Start of Source data

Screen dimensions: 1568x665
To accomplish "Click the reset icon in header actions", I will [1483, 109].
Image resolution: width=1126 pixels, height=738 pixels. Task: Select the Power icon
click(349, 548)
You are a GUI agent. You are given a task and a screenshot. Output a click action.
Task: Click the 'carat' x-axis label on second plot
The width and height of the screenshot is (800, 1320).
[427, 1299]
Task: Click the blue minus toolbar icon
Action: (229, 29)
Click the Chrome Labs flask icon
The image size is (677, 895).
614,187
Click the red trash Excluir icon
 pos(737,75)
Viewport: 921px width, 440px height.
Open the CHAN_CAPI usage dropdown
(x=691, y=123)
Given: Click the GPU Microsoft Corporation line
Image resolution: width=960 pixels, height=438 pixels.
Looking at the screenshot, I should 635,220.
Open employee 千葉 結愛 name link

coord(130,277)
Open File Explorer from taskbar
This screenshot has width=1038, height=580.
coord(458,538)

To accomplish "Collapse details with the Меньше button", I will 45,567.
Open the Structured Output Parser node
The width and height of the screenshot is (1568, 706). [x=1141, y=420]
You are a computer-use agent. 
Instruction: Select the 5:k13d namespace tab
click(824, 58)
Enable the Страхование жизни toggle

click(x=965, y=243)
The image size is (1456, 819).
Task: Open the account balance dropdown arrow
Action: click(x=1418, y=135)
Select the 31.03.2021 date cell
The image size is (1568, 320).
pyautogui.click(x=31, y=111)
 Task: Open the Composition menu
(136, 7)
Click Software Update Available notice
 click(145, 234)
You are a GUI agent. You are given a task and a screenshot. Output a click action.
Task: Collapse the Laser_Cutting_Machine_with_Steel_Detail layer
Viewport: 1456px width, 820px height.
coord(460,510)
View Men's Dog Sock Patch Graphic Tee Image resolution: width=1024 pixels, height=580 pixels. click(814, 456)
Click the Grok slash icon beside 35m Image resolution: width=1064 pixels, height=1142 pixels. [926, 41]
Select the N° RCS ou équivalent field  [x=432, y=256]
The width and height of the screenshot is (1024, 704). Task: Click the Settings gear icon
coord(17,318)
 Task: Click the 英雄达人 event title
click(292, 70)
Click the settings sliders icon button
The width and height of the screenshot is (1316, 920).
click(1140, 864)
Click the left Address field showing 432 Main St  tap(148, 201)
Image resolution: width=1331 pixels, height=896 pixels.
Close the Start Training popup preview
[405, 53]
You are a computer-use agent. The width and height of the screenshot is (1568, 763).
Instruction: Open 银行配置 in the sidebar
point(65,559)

End of Source data

Out of the entries, pull every line that mentions "computer".

* **Solution to this problem**:
You are a computer-use agent. 
You are a computer-use agent. The width and height of the screenshot is (1568, 763).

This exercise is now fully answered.